▶ _Supplied information_

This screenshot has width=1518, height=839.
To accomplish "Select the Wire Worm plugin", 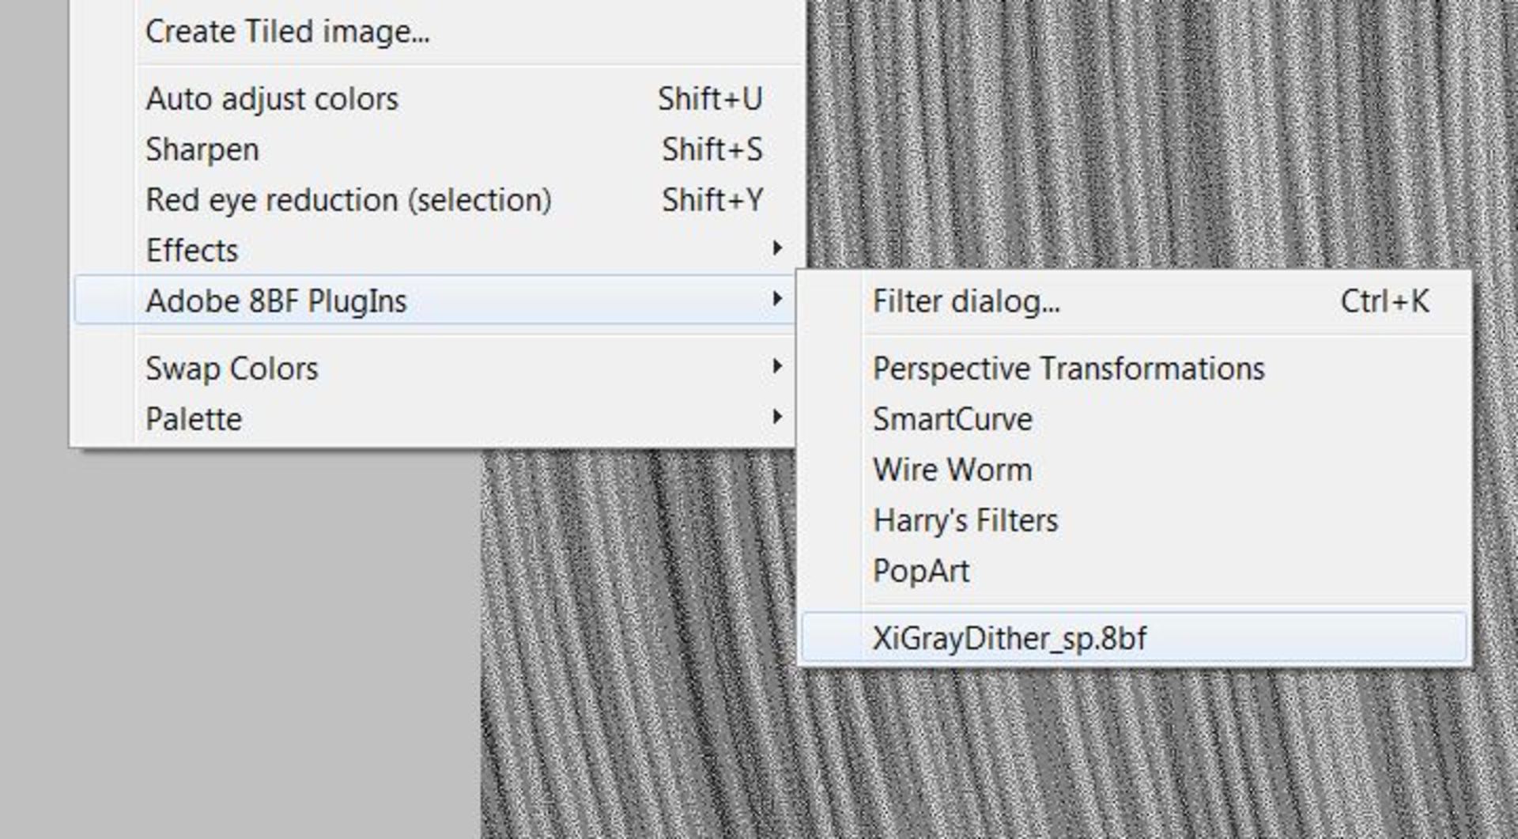I will pos(953,471).
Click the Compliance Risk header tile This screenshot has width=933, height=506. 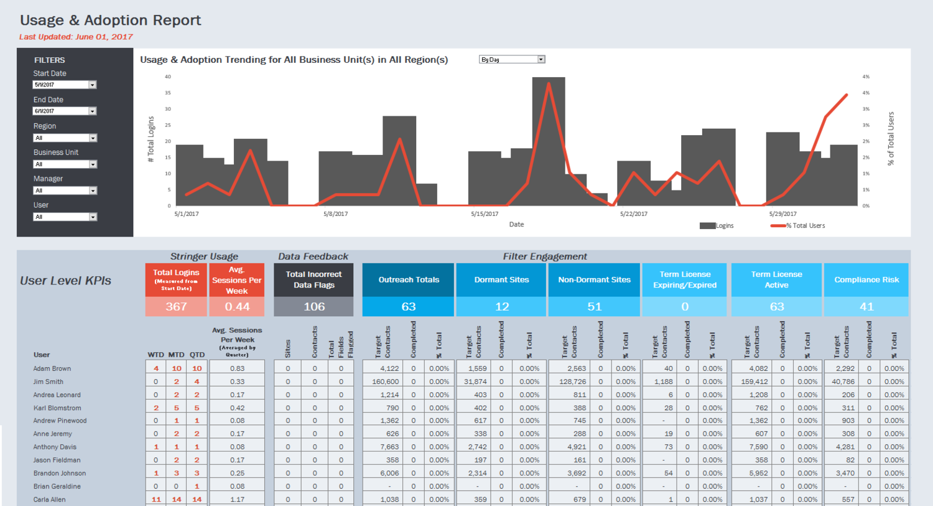tap(866, 280)
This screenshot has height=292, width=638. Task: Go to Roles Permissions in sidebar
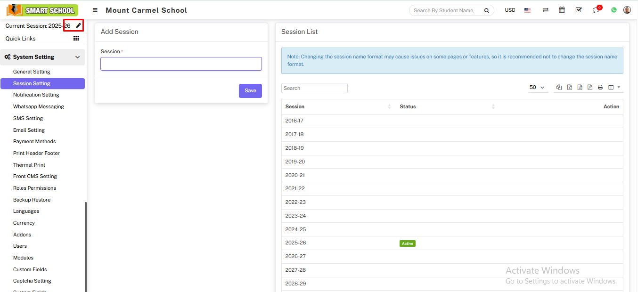tap(34, 188)
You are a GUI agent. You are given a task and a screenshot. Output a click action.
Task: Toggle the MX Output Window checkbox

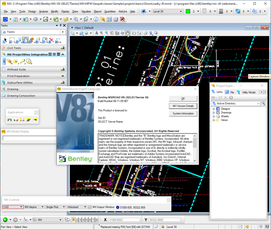90,207
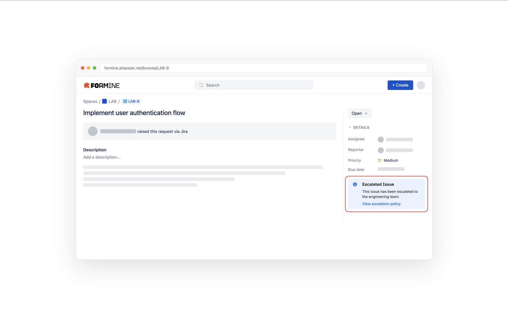Click the info icon in Escalated Issue banner
This screenshot has width=508, height=319.
click(x=355, y=184)
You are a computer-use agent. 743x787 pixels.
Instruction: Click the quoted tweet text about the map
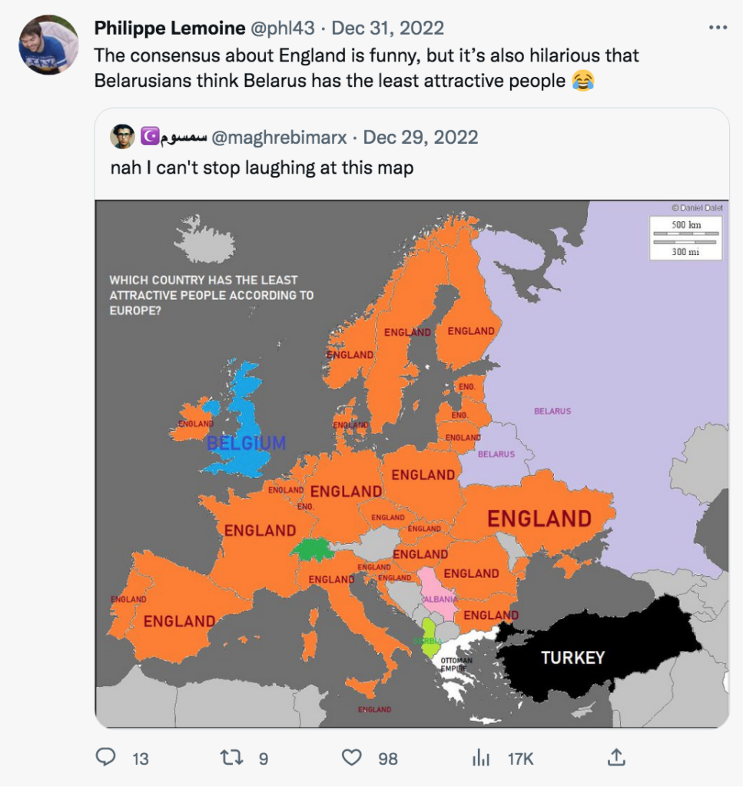click(x=262, y=168)
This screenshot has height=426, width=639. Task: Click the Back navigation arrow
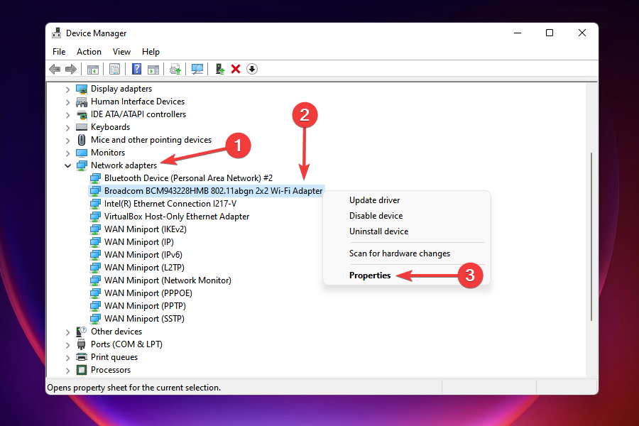click(55, 69)
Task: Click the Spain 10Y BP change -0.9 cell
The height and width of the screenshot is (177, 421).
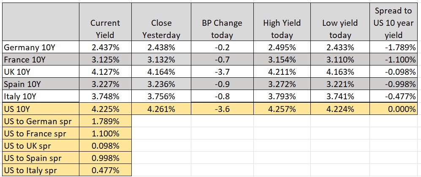Action: (222, 84)
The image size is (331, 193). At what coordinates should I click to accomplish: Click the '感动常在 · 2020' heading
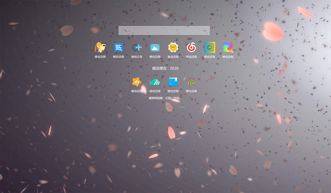(x=165, y=68)
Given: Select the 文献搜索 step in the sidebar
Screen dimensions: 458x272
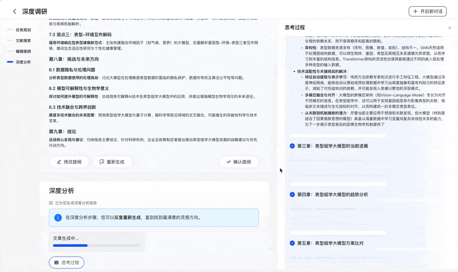Looking at the screenshot, I should tap(23, 41).
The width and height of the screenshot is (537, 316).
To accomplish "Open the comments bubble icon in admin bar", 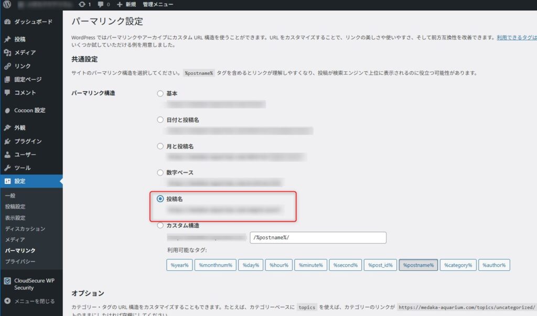I will (101, 5).
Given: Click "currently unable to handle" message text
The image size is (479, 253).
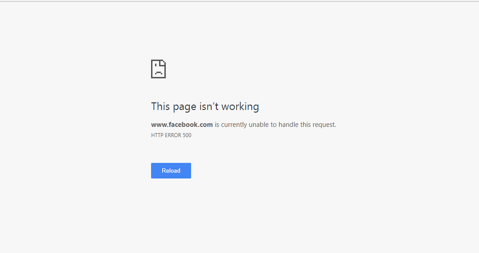Looking at the screenshot, I should pyautogui.click(x=259, y=125).
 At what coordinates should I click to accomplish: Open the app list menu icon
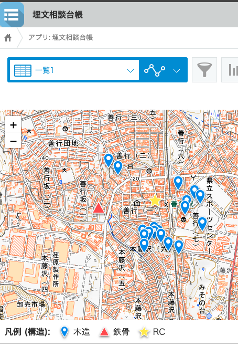click(x=12, y=15)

▶ _The task_
After locating the line containing "The image size is (479, 253)." in the entries above, repeat only it and each later line through the end, exactly, without any pictures.

▶ _Response below_
The image size is (479, 253).
Looking at the screenshot, I should pyautogui.click(x=259, y=125).
 At what coordinates should I click to accomplish: Open the app list menu icon
click(x=12, y=15)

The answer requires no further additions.